== TASK TO CARRY OUT ==
The result should be every line of the listing that contains "computer".
PROVIDED RECORDS Block Start
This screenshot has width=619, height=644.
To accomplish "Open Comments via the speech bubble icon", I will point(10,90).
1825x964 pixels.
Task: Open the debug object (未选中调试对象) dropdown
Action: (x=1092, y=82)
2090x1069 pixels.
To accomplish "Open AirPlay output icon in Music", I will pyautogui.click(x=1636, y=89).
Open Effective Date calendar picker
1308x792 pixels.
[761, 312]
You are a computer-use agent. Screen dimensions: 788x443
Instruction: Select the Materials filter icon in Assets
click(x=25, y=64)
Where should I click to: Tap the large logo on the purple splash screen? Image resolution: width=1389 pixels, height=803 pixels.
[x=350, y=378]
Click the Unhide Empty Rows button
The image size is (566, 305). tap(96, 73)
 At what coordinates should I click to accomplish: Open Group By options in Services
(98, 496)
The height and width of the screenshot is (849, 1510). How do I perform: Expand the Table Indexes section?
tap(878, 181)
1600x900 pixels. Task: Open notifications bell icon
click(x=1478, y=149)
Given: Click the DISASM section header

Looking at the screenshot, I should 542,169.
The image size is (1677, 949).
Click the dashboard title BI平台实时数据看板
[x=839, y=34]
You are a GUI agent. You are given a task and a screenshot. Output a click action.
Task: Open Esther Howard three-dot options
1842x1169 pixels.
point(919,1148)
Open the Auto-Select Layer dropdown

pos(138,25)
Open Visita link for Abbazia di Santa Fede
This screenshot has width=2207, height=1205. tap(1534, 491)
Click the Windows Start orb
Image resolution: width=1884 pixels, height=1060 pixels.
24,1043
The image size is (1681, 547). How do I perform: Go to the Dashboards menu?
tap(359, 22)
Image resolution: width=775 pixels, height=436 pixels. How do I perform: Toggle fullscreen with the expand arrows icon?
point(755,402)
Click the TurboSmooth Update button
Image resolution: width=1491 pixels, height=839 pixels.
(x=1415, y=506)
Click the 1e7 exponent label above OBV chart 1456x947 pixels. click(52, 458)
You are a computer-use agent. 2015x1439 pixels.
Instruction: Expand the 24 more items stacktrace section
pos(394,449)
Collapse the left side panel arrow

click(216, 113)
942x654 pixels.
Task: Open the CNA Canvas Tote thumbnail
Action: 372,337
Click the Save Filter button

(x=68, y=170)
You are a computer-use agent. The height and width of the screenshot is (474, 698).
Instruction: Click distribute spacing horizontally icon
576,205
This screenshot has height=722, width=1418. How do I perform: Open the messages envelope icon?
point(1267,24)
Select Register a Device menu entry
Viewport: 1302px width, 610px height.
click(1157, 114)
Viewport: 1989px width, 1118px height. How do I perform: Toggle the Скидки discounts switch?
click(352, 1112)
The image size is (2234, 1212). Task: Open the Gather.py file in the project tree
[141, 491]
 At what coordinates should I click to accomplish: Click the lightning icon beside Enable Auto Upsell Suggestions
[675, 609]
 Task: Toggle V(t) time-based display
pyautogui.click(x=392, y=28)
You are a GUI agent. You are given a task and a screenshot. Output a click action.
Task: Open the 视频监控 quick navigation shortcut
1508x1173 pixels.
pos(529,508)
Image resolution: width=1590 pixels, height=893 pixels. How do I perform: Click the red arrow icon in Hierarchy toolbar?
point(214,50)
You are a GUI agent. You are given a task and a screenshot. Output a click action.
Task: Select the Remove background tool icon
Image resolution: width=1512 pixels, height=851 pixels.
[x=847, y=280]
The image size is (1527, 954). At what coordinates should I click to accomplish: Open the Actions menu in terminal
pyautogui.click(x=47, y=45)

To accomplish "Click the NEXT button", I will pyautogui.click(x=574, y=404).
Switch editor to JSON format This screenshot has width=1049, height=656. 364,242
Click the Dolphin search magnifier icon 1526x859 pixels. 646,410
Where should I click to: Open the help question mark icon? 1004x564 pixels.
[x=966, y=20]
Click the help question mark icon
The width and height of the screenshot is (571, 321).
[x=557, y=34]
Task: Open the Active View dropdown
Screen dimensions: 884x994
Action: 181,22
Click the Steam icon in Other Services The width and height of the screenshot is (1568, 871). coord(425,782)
PROVIDED RECORDS Block End
== YOUR RESPONSE ==
You are a computer-use agent. Screen dimensions: 788x443
You are a computer-use agent. 2015x1439 pixels.
You are a computer-use agent. The height and width of the screenshot is (474, 698).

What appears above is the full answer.